>> start Supplied passage
From the author of the bestselling "Fermat's Enigma" comes a compelling tour through the cloaked world of codes and code breaking, from Greek military espionage to Navajo code talkers to the frontiers of computer science. Illustrations.

From the Publisher
Codes have decided the fates of empires, countries, and monarchies throughout recorded history. Practically since humans began writing, they have been writing in code. This quest for secrecy has often directed the course of history, yet until now no book has traced the evolution of its methods. In "The Code Book", Simon Singh offers a sweeping view of the subject of encryption, revealing its contributions to linguistics and computation as well as its more dramatic effects on the outcome of wars and individual lives.

Included in this fascinating book is the tragic story of Mary, Queen of Scots, trapped by her own code and put to death by Queen Elizabeth. Also recounted is the history of the Beale Ciphers, created in the early nineteenth century to obscure the location of a treasure in gold, buried somewhere in Virginia. The creator of the ciphers disappeared, taking the key with him, and the mystery plagues code breakers to this day. Singh also traces the monumental improvements in code making and breaking brought on by the World Wars, the outcomes of which could have been very different without the Allied code breakers. Woven throughout are clear mathematical, linguistic, and technological demonstrations, as well as illustrations of the remarkable personalities, many courageous, some villainous, and all obsessive, who wrote and broke these difficult codes.
>> end Supplied passage
◆ Exercise tasks
1) According to the description of The Code Book, in which state is the treasure hidden by the Beale Ciphers said to be buried?
2) List every kind of demonstration that the description of The Code Book says is woven throughout the book.
3) Resume the description of The Code Book after its final sentence.
The lines after this book description are separate material with no connection to it.
>> start Supplied material
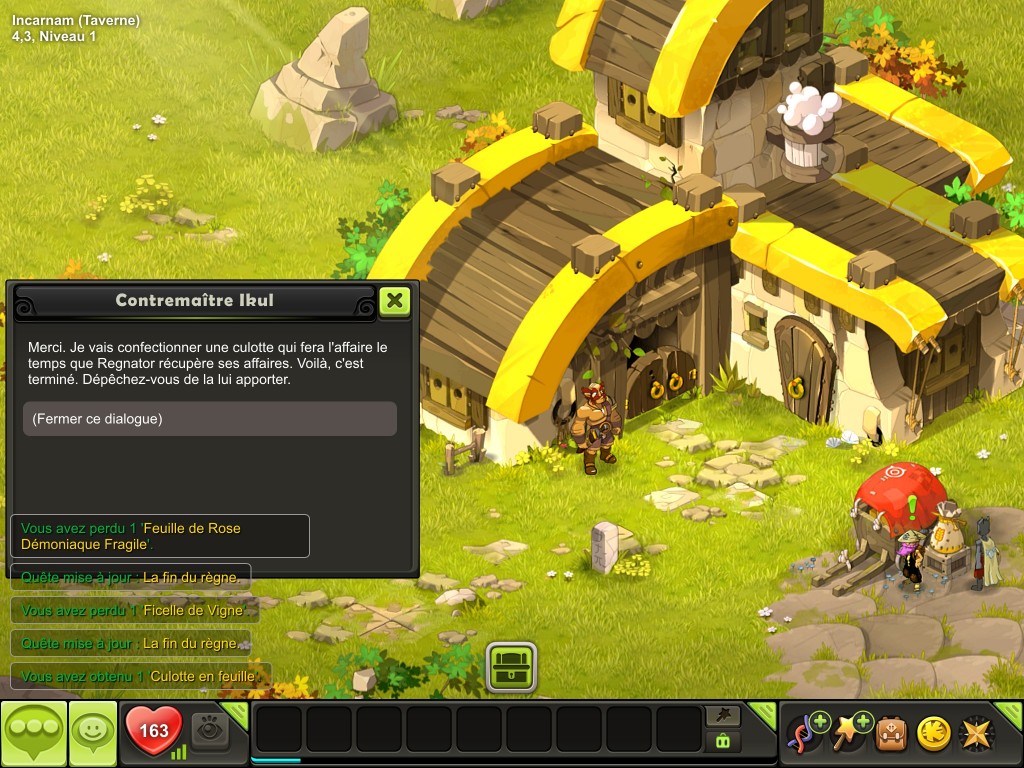Viewport: 1024px width, 768px height.
Task: Click the gold coin shop icon
Action: [x=934, y=734]
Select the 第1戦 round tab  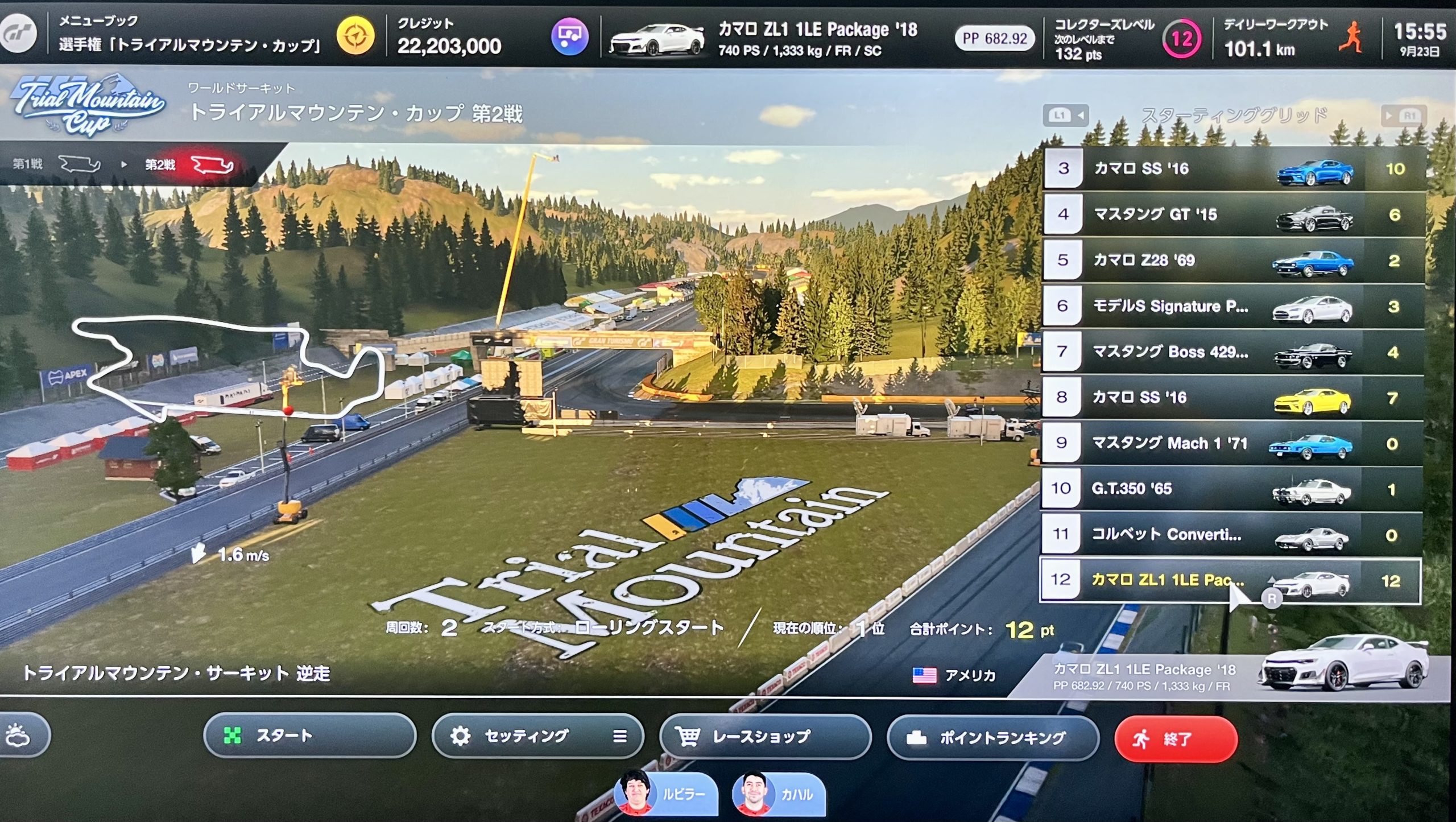tap(57, 164)
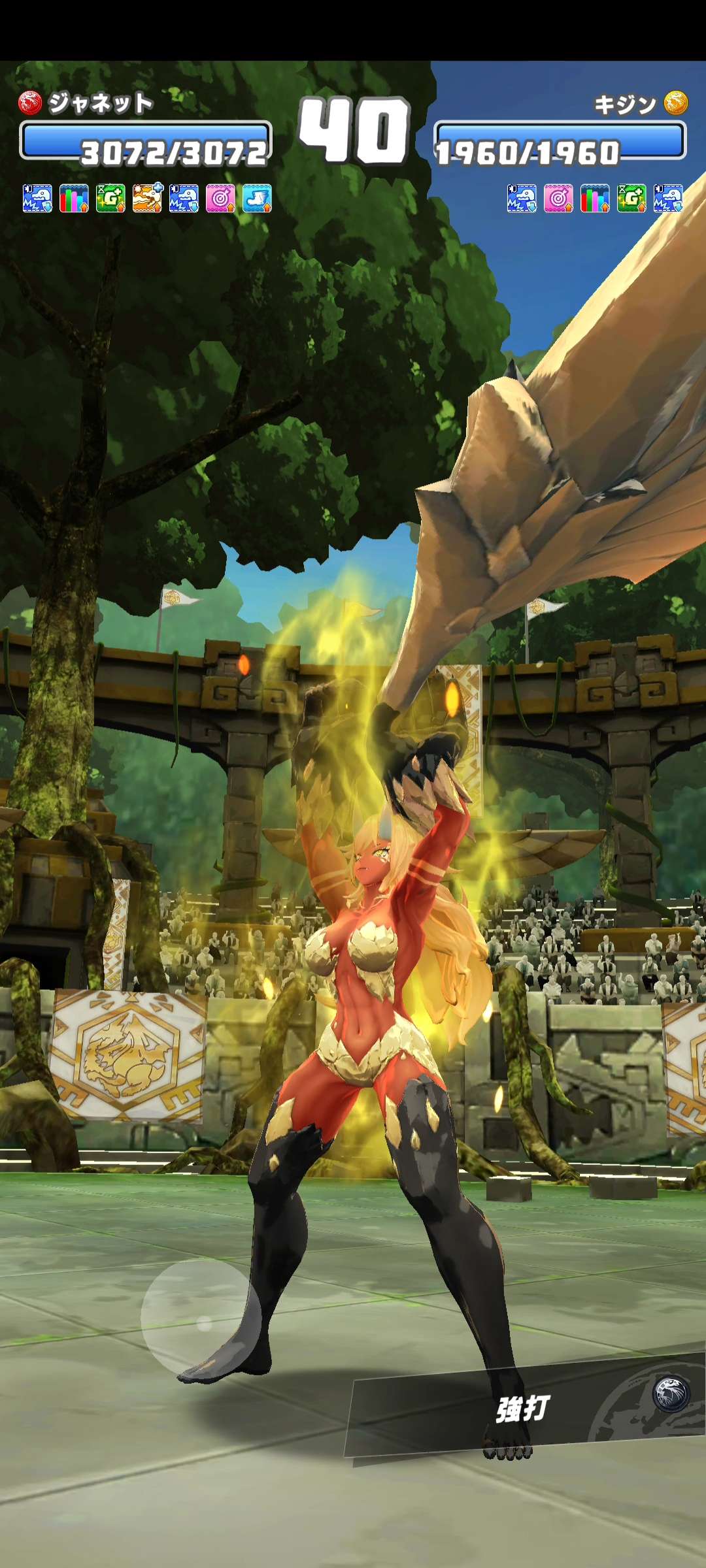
>> end Supplied material
◆ Results of the tasks
1) Virginia

2) Mathematical, linguistic, and technological demonstrations

3)
All roads lead to the present day in which the possibility of a truly unbreakable code looms large. Singh explores this possibility, and the ramifications of our increasing need for privacy, even as it begins to chafe against the stated mission of the powerful and deeply secretive National Security Agency. Dramatic, compelling,and remarkably far reaching, this is a book that will forever alter your view of history, what drives it, and how private that E-mail you just sent really is.
 
Annotation:
The author of the best-selling FERMAT'S ENIGMA traces the dramatic history of cryptography, shedding light on the failed encryption attempts that led to the death of Mary, Queen of Scots, and the Allied code-breaking triumphs during World Wars I and II. This accessible analysis examines the technological possibility of creating an unbreakable code, and explores the sociological consequences of such an innovation.

 

Praise
Evening Standard (London)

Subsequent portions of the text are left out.